Troubles en Iran: l'UE "espère" que le droit de manifester sera "garanti"

Troubles en Iran:  L'UE "espère" que le droit de manifester sera "garanti"
01 janv. 2018 à 22:44 - mise à jour 02 janv. 2018 à 06:48Temps de lecture2 min
Par Belga

L'Union européenne a dit lundi "espérer" que le droit de manifester sera "garanti" en Iran, théâtre depuis cinq jours de protestations parfois violentes contre les difficultés économiques et le régime du président Hassan Rohani.

"Nous avons suivi les manifestations des citoyens iraniens au cours des derniers jours. Nous avons été en contact avec les autorités iraniennes et nous espérons que le droit à la manifestation pacifique et la liberté d'expression seront garantis, à la suite des déclarations publiques du président Rohani", a déclaré une porte-parole de la cheffe de la diplomatie européenne Federica Mogherini dans un communiqué. "Nous continuerons à suivre les développements", a-t-elle ajouté.

Au total, treize personnes, dont dix manifestants et un policier, ont été tuées dans les violences qui ont émaillé les protestations. Des centaines de personnes ont été arrêtées, dont certaines déjà libérées. Le président Rohani a reconnu que l'Iran devait fournir "un espace" pour que la population puisse exprimer ses "inquiétudes quotidiennes", mais il a condamné les violences et la destruction de biens publics.
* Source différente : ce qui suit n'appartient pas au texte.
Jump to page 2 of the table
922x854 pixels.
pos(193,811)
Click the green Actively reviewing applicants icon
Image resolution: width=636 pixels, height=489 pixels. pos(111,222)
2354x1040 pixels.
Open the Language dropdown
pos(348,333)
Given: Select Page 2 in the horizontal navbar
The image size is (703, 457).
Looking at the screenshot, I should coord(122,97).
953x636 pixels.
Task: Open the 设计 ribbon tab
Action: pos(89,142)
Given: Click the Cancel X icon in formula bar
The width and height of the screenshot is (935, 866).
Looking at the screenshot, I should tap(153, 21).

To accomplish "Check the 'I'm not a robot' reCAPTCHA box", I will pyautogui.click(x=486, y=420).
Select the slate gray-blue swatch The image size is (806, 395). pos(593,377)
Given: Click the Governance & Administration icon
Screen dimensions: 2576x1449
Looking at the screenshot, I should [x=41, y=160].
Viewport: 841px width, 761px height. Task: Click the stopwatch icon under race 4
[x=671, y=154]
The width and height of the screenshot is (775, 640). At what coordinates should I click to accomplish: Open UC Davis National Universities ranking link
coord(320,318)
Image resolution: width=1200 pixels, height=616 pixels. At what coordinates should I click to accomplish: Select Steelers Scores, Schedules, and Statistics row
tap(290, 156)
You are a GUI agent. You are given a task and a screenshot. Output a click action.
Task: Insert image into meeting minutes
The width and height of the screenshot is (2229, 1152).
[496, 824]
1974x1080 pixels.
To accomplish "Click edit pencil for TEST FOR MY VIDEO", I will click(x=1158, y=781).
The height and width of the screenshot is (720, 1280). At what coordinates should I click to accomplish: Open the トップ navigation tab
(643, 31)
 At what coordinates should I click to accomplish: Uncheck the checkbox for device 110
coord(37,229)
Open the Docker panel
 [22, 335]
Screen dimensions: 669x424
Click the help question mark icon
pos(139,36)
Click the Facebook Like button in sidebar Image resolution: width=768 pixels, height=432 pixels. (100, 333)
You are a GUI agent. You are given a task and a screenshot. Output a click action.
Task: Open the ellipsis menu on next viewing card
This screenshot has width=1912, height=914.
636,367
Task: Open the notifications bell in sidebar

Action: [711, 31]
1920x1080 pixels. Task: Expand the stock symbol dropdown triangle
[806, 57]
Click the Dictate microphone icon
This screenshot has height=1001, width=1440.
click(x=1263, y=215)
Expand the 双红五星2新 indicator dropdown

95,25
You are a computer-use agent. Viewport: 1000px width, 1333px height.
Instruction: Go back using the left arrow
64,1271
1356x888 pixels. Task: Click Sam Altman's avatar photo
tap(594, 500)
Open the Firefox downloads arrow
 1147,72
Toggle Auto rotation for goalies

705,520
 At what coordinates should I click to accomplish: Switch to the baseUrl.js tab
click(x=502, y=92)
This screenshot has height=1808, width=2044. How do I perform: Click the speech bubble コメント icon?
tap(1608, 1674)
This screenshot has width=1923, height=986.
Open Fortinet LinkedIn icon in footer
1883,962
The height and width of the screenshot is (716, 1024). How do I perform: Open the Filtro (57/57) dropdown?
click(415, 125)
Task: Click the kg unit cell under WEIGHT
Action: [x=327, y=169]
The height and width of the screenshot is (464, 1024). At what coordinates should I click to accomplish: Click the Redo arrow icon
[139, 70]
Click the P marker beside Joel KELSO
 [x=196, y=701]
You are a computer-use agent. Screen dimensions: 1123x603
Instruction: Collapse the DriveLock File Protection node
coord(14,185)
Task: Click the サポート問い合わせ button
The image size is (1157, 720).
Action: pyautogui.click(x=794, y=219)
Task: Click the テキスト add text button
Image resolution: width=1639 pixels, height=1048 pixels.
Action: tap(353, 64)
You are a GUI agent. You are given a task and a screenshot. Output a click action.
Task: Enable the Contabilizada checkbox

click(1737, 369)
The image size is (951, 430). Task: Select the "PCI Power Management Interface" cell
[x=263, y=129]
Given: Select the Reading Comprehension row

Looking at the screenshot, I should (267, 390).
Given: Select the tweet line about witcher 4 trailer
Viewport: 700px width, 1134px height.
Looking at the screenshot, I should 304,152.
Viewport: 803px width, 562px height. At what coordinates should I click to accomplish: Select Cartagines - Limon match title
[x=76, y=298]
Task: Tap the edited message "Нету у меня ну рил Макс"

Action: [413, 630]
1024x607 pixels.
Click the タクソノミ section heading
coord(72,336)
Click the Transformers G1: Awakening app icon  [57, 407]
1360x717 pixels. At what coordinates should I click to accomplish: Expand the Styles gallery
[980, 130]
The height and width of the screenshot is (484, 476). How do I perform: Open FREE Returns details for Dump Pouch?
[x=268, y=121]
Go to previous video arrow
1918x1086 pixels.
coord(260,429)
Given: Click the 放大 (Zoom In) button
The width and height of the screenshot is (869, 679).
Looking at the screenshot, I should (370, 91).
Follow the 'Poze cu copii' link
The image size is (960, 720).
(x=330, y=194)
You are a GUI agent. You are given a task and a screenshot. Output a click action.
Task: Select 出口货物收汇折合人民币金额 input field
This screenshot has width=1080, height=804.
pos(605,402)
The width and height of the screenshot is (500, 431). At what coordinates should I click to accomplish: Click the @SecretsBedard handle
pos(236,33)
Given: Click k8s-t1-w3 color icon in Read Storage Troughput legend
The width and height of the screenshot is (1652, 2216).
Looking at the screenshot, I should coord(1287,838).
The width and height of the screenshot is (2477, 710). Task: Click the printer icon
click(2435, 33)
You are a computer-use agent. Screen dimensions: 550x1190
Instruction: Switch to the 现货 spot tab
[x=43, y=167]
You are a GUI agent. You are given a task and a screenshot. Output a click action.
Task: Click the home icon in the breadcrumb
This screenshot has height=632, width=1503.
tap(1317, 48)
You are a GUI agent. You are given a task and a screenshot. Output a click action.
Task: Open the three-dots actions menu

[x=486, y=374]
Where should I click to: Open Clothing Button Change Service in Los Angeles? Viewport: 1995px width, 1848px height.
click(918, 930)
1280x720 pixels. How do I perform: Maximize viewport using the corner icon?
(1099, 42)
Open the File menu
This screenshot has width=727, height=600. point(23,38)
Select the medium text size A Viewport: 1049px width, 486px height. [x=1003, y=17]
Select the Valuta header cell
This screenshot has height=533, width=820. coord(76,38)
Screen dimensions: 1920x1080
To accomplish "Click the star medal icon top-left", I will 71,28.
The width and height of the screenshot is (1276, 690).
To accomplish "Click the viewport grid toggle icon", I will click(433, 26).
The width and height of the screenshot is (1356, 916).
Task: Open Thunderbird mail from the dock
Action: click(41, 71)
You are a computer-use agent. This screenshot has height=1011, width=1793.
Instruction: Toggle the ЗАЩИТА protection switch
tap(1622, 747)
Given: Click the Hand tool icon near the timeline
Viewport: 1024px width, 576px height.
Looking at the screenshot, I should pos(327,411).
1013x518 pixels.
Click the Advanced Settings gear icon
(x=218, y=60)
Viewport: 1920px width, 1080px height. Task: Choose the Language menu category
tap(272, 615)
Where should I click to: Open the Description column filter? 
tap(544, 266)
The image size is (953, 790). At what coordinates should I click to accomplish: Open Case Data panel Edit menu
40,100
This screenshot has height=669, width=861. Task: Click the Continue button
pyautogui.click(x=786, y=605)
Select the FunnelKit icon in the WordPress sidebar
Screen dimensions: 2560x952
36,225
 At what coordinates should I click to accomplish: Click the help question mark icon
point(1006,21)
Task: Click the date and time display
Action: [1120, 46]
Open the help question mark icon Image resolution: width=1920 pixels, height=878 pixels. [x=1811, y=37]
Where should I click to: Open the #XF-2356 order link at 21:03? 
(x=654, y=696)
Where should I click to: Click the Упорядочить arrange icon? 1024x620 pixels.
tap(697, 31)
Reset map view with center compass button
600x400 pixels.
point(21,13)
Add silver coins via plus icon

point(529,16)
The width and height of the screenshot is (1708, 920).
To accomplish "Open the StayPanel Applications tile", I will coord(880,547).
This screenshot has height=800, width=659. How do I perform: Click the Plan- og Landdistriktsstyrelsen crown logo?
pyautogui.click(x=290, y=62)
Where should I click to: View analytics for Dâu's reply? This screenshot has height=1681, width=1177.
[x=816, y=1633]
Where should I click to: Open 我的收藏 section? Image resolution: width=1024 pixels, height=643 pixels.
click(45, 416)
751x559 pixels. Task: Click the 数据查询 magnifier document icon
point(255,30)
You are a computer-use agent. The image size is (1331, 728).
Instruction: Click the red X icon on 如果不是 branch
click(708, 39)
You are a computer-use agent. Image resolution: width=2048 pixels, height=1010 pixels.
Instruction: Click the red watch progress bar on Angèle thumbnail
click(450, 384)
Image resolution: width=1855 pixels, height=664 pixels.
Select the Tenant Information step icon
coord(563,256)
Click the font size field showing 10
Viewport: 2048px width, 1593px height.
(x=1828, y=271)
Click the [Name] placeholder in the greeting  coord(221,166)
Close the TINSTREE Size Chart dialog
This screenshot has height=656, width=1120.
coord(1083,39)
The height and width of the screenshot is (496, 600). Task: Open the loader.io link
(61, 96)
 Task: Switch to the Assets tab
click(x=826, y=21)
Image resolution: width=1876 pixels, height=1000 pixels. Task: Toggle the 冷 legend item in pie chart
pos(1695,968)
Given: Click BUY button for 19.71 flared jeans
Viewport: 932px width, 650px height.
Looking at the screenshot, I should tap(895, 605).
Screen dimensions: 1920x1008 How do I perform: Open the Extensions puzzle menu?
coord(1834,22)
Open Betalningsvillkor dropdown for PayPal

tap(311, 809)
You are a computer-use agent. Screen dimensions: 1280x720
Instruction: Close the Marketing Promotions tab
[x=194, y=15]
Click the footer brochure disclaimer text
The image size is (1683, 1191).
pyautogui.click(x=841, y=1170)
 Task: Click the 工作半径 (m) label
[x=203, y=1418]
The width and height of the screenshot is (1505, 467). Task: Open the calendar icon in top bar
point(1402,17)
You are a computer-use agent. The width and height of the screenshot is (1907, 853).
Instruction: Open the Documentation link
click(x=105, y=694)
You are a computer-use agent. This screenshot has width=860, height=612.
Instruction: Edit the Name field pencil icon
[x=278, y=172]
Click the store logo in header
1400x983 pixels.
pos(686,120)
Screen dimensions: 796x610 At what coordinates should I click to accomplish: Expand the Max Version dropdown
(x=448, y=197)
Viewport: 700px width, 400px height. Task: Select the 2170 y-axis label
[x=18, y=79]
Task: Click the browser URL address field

Les hashtags à propos de la situation en Iran provenaient des États-Unis

Dans la nuit de dimanche à lundi à Téhéran et plusieurs autres villes, des manifestants avaient en effet attaqué et parfois incendié des bâtiments publics, des centres religieux, des banques, des voitures de police ou des sièges du Bassidj (milice islamique du régime). Les autorités accusent "des fauteurs de troubles" ou des "contre-révolutionnaires" armés de s'infiltrer parmi les manifestants.

Dans des propos rapportés par les médias iraniens, Ali Shamkhani, secrétaire du Conseil suprême de la sécurité nationale a par ailleurs affirmé que "les hashtags et les messages (sur les réseaux sociaux) à propos de la situation en Iran provenaient des États-Unis, du Royaume-Uni et de l'Arabie saoudite", le grand rival régional de Téhéran. "Ce qui se passe sur les réseaux sociaux à propos de la situation dans le pays est une guerre par procuration contre le peuple iranien", a-t-il ajouté.

Les autorités ont bloqué sur les téléphones portables les messageries Telegram et Instagram, utilisées pour appeler à manifester. Ce qui n'a pas empêché les rassemblements de se poursuivre. Lundi soir, après l'arrestation de plusieurs personnes dans le centre de Téhéran, sous haute surveillance policière, la situation semblait cependant revenue au calme, selon les médias locaux.